Leaders meeting in Brussels said they would revisit the issue next month after Orban refused to back the additional funding for Ukraine’s government as it battles to remove Russian forces from its territory.

Summary of the nightshift: veto for the extra money to Ukraine,” Orban, the closest ally of Russian President Vladimir Putin in the EU, wrote on social media.

The EU’s other leaders agreed to revisit the debate in January.

“We still have some time, Ukraine is not out of money in the next few weeks,” Dutch Prime Minister Mark Rutte told reporters as he left the talks.

“We agreed with the 26 countries. Victor Orban, Hungary, were not yet able to do that. I am fairly confident we can get a deal early next year. We are thinking of late January.”

Rutte said another summit would be convened to reach a deal. Belgian Prime Minister Alexander De Croo stressed that the financial support was vital.

“It is just as important that Ukraine has the means to continue the war and rebuild its country,” he said.

Orban had promised to block the membership talks and the funding for weeks, and the decision was a blow to Ukrainian President Volodymyr Zelenskyy, who failed this week to persuade Republican lawmakers in the United States to approve an additional $61bn for Ukraine.

Most EU leaders wanted this week’s summit to send a clear sign of solidarity with Ukraine amid perceptions, eagerly seized upon and repeated by Moscow, that allies’ support for Kyiv was waning.

⁂

■ **GOAL**
Please answer these from the passage on the EU summit, one per line:
(a) In which month did the EU's other leaders agree to revisit the debate?
(b) How many countries did Rutte say had agreed?
(c) What additional amount did Zelenskyy fail to get Republican lawmakers in the United States to approve?

⁂

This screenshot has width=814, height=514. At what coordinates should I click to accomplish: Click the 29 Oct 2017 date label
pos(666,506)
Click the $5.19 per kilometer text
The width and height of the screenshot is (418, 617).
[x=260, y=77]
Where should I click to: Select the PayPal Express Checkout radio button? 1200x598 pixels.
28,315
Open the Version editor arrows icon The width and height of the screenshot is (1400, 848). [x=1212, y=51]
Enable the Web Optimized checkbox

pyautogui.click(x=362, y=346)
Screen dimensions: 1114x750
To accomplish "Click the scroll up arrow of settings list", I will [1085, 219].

⁂

■ **WRITTEN ANSWER**
(a) January
(b) 26
(c) $61bn